Generalization Experiments

Test Set PPO-T PPO-T+ Dynalang FiLM
Train 0.40 0.45 0.15 0.43
Paraphrased 0.36 0.35 0.05 0.35
New Objects 0.22 0.28 0.10 0.26

Key Findings

  • Dynalang performs far below expectations: Despite its outstanding performance in the Crafter environment, Dynalang only achieves a 0.15 success rate on CrafText.
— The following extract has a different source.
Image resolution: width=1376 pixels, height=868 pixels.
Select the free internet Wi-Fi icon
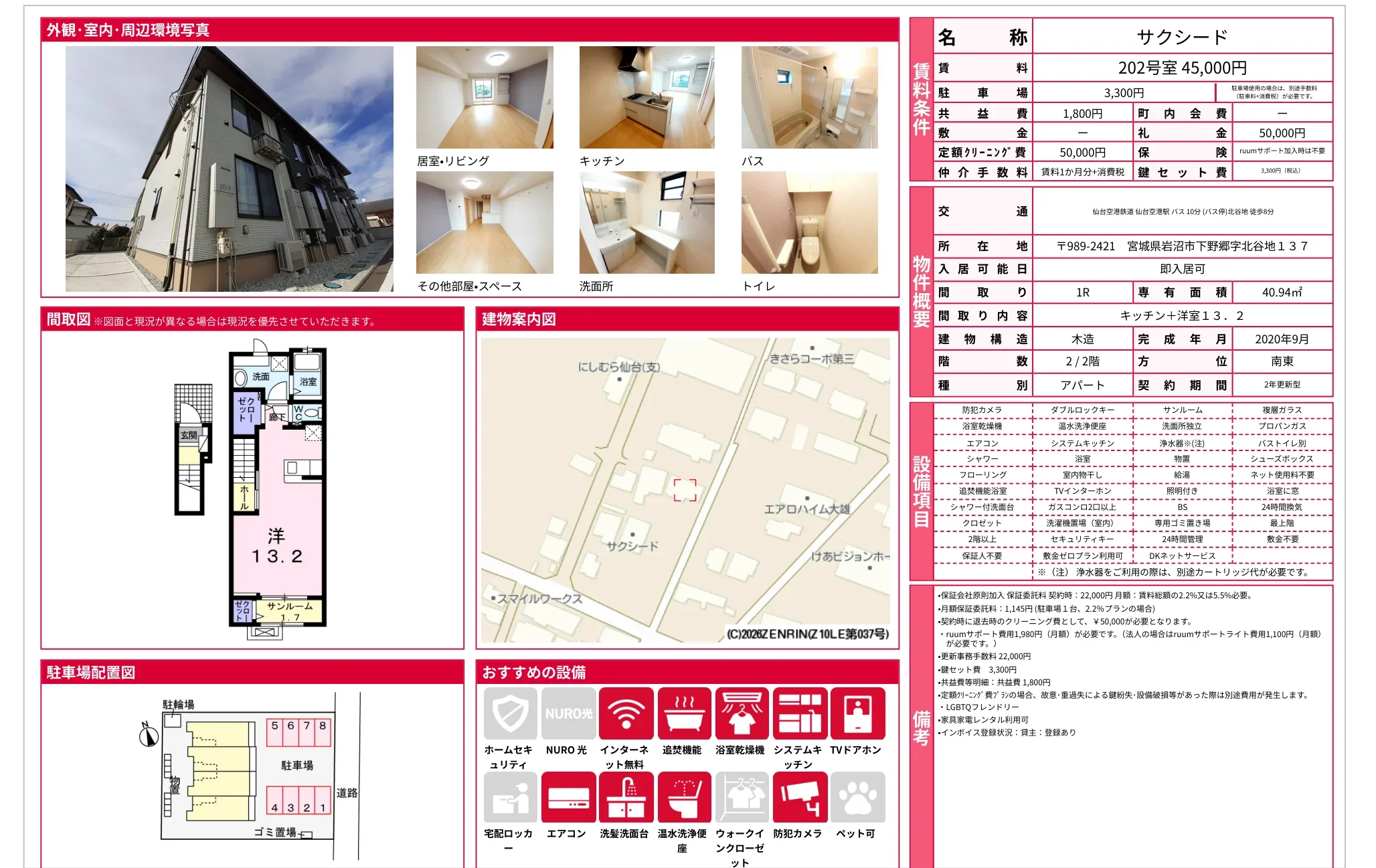point(626,713)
This indicates that the combination of complex linguistic instructions and dynamic environments dramatically increases the learning difficulty.
  • All baseline methods yield low success rates: Even the best method, PPO-T+, only achieves 0.45, confirming the high difficulty of the CrafText benchmark.
  • Paraphrasing leads to a significant performance drop: PPO-T+ drops from 0.45 to 0.35, demonstrating that current methods lack robustness against linguistic variations.
  • PPO-T+ (with planning) performs best on generalizing to new objects: A success rate of 0.28 shows that decomposing instructions into structured plans aids goal-level generalization.
  • FiLM performs best on building tasks (0.38), indicating that its feature-level modulation mechanism is more flexible in handling vision-language interactions.
  • Conditional tasks remain extremely challenging for all methods: The highest success rate is only 0.17–0.20, showing that conditional logical reasoning is a major bottleneck for existing approaches.

Highlights & Insights

  • Comprehensiveness: CrafText concurrently addresses environmental dynamics, linguistic diversity, rich interactions, GPU acceleration, and a dual-evaluation protocol, making it uniquely comprehensive compared to existing benchmarks.
  • Uncovering Core Bottlenecks: Experiments clearly demonstrate that methods performing well in static environments (such as Dynalang) fail completely when faced with dynamic and linguistically complex conditions.
  • JAX Implementation: Support for large-scale parallel training resolves the practical efficiency bottlenecks associated with RL training.
  • Value of Planning Augmentation: The simple yet effective GPT-4 planning step in PPO-T+ suggests that leveraging LLMs for task decomposition is a promising future direction.

Limitations & Future Work

  • All instructions in the dataset are AI-generated, lacking human-authored instructions, which may fail to capture the subtle nuances of human language.
  • The environment lacks real-world interaction components, such as instruction negotiation, clarification, and dynamic dialogues.
  • Success rates of current baseline methods are generally low; stronger methods are needed to fully evaluate the discriminative power of the benchmark.
  • Though built on Craftax, it remains a 2D pixel-based environment, leaving a gap to the 3D physical world.
  • Language representation is limited to DistilBERT and T5 embeddings, leaving the investigation of more powerful VLMs as policy networks to future study.
  • Compared with template-based instruction environments like BabyAI and HomeGrid, CrafText provides richer vocabularies and higher linguistic complexity.
  • Compared with MineDojo, CrafText offers precise objective verification functions and a dual-evaluation protocol.
  • Insight: Integrating LLMs for instruction preprocessing/planning (e.g., PPO-T+) is a highly promising direction to advance instruction-following capabilities.
  • The challenges posed by environmental dynamics for instruction following remain under-investigated, representing an important open problem.

Rating

  • Novelty: ⭐⭐⭐⭐ The first instruction-following benchmark to satisfy multiple key attributes simultaneously; the dual-evaluation protocol is novel.
  • Experimental Thoroughness: ⭐⭐⭐ Baseline evaluations are limited (4 methods); lacks comparisons with VLM-based approaches and more diverse RL algorithms.
  • Writing Quality: ⭐⭐⭐⭐ Well-structured with complete comparative tables, though some environment descriptions could be more concise.
  • Value: ⭐⭐⭐⭐ Fills a crucial gap for dynamic-environment, complex-instruction-following benchmarks, offering high value to the RL and NLP communities.